● **Problem to work on**: Word for word, transcribe the records that follow.

Exercise data: Begin

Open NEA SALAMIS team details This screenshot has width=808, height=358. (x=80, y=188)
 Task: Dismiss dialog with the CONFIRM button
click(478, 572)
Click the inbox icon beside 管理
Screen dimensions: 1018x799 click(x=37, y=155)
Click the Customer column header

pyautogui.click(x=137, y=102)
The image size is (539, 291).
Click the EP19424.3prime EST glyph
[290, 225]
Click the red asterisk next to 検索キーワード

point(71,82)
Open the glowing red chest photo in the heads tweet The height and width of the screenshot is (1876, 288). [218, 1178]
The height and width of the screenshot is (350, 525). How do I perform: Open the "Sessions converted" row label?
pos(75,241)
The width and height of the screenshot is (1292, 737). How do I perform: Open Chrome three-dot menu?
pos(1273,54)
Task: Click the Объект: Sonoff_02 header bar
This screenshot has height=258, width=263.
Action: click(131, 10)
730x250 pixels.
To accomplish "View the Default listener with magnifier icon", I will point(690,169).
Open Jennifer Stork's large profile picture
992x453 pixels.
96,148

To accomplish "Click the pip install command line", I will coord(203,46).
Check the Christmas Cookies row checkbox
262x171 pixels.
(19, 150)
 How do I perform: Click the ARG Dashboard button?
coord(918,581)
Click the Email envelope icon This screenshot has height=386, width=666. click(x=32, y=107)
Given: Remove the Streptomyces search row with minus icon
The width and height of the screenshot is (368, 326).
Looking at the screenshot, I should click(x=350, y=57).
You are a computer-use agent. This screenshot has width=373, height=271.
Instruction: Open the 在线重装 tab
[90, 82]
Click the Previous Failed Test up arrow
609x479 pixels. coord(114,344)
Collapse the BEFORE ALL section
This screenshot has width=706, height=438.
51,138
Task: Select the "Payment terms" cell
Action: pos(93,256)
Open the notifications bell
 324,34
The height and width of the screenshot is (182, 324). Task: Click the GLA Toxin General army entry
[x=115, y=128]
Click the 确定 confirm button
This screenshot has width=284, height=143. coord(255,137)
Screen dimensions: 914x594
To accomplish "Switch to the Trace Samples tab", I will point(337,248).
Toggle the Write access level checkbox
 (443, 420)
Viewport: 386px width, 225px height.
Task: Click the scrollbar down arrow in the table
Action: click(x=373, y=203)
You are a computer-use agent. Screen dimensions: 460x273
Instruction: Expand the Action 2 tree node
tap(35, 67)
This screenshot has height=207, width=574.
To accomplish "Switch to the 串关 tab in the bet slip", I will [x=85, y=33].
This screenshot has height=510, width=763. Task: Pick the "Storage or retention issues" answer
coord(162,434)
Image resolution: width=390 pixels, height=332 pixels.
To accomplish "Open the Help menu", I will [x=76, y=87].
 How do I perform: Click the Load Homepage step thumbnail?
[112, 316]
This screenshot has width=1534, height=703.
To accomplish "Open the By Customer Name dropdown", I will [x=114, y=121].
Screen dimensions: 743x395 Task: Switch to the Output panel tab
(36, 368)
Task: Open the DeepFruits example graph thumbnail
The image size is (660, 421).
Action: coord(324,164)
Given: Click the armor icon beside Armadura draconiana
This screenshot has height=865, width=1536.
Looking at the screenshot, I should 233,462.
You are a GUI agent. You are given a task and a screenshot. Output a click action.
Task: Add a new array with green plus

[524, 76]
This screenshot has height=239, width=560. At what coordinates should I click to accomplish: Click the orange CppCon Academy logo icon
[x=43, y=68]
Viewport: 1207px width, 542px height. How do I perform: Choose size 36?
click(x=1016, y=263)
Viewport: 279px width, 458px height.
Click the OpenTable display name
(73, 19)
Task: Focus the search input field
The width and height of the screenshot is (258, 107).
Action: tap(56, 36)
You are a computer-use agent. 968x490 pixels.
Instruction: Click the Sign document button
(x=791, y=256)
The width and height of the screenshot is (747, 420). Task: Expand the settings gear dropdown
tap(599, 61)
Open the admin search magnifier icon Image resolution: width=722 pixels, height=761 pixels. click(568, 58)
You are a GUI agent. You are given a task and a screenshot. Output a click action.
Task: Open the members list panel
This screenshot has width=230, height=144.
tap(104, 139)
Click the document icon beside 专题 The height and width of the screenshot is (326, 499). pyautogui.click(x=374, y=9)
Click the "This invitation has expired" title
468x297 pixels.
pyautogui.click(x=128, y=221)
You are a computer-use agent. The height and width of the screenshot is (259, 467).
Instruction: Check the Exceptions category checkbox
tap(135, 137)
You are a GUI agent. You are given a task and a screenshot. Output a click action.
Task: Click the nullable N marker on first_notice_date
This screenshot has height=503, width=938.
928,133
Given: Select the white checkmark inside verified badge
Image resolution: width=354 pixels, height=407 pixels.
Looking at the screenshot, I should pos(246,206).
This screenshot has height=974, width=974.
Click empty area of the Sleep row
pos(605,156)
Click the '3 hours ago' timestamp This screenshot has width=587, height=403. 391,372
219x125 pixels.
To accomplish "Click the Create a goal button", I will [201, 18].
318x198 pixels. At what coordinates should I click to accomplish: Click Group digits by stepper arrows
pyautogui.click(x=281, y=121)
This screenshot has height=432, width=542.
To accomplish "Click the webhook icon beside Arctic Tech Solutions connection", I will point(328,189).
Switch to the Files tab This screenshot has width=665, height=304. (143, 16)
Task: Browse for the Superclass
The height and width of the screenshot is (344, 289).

Exercise data: End

● **Task answer**:
Open NEA SALAMIS team details This screenshot has width=808, height=358. (x=80, y=188)
 Task: Dismiss dialog with the CONFIRM button
click(478, 572)
Click the inbox icon beside 管理
Screen dimensions: 1018x799 click(x=37, y=155)
Click the Customer column header

pyautogui.click(x=137, y=102)
The image size is (539, 291).
Click the EP19424.3prime EST glyph
[290, 225]
Click the red asterisk next to 検索キーワード

point(71,82)
Open the glowing red chest photo in the heads tweet The height and width of the screenshot is (1876, 288). [218, 1178]
The height and width of the screenshot is (350, 525). How do I perform: Open the "Sessions converted" row label?
pos(75,241)
The width and height of the screenshot is (1292, 737). How do I perform: Open Chrome three-dot menu?
pos(1273,54)
Task: Click the Объект: Sonoff_02 header bar
This screenshot has height=258, width=263.
Action: click(131, 10)
730x250 pixels.
To accomplish "View the Default listener with magnifier icon", I will point(690,169).
Open Jennifer Stork's large profile picture
992x453 pixels.
96,148

To accomplish "Click the pip install command line", I will coord(203,46).
Check the Christmas Cookies row checkbox
262x171 pixels.
(19, 150)
 How do I perform: Click the ARG Dashboard button?
coord(918,581)
Click the Email envelope icon This screenshot has height=386, width=666. click(x=32, y=107)
Given: Remove the Streptomyces search row with minus icon
The width and height of the screenshot is (368, 326).
Looking at the screenshot, I should click(x=350, y=57).
You are a computer-use agent. This screenshot has width=373, height=271.
Instruction: Open the 在线重装 tab
[90, 82]
Click the Previous Failed Test up arrow
609x479 pixels. coord(114,344)
Collapse the BEFORE ALL section
This screenshot has width=706, height=438.
51,138
Task: Select the "Payment terms" cell
Action: pos(93,256)
Open the notifications bell
 324,34
The height and width of the screenshot is (182, 324). Task: Click the GLA Toxin General army entry
[x=115, y=128]
Click the 确定 confirm button
This screenshot has width=284, height=143. coord(255,137)
Screen dimensions: 914x594
To accomplish "Switch to the Trace Samples tab", I will point(337,248).
Toggle the Write access level checkbox
 (443, 420)
Viewport: 386px width, 225px height.
Task: Click the scrollbar down arrow in the table
Action: click(x=373, y=203)
You are a computer-use agent. Screen dimensions: 460x273
Instruction: Expand the Action 2 tree node
tap(35, 67)
This screenshot has height=207, width=574.
To accomplish "Switch to the 串关 tab in the bet slip", I will [x=85, y=33].
This screenshot has height=510, width=763. Task: Pick the "Storage or retention issues" answer
coord(162,434)
Image resolution: width=390 pixels, height=332 pixels.
To accomplish "Open the Help menu", I will [x=76, y=87].
 How do I perform: Click the Load Homepage step thumbnail?
[112, 316]
This screenshot has width=1534, height=703.
To accomplish "Open the By Customer Name dropdown", I will [x=114, y=121].
Screen dimensions: 743x395 Task: Switch to the Output panel tab
(36, 368)
Task: Open the DeepFruits example graph thumbnail
The image size is (660, 421).
Action: coord(324,164)
Given: Click the armor icon beside Armadura draconiana
This screenshot has height=865, width=1536.
Looking at the screenshot, I should 233,462.
You are a GUI agent. You are given a task and a screenshot. Output a click action.
Task: Add a new array with green plus

[524, 76]
This screenshot has height=239, width=560. At what coordinates should I click to accomplish: Click the orange CppCon Academy logo icon
[x=43, y=68]
Viewport: 1207px width, 542px height. How do I perform: Choose size 36?
click(x=1016, y=263)
Viewport: 279px width, 458px height.
Click the OpenTable display name
(73, 19)
Task: Focus the search input field
The width and height of the screenshot is (258, 107).
Action: tap(56, 36)
You are a computer-use agent. 968x490 pixels.
Instruction: Click the Sign document button
(x=791, y=256)
The width and height of the screenshot is (747, 420). Task: Expand the settings gear dropdown
tap(599, 61)
Open the admin search magnifier icon Image resolution: width=722 pixels, height=761 pixels. click(568, 58)
You are a GUI agent. You are given a task and a screenshot. Output a click action.
Task: Open the members list panel
This screenshot has width=230, height=144.
tap(104, 139)
Click the document icon beside 专题 The height and width of the screenshot is (326, 499). pyautogui.click(x=374, y=9)
Click the "This invitation has expired" title
468x297 pixels.
pyautogui.click(x=128, y=221)
You are a computer-use agent. The height and width of the screenshot is (259, 467).
Instruction: Check the Exceptions category checkbox
tap(135, 137)
You are a GUI agent. You are given a task and a screenshot. Output a click action.
Task: Click the nullable N marker on first_notice_date
This screenshot has height=503, width=938.
928,133
Given: Select the white checkmark inside verified badge
Image resolution: width=354 pixels, height=407 pixels.
Looking at the screenshot, I should pos(246,206).
This screenshot has height=974, width=974.
Click empty area of the Sleep row
pos(605,156)
Click the '3 hours ago' timestamp This screenshot has width=587, height=403. 391,372
219x125 pixels.
To accomplish "Click the Create a goal button", I will [201, 18].
318x198 pixels. At what coordinates should I click to accomplish: Click Group digits by stepper arrows
pyautogui.click(x=281, y=121)
This screenshot has height=432, width=542.
To accomplish "Click the webhook icon beside Arctic Tech Solutions connection", I will point(328,189).
Switch to the Files tab This screenshot has width=665, height=304. (143, 16)
Task: Browse for the Superclass
The height and width of the screenshot is (344, 289).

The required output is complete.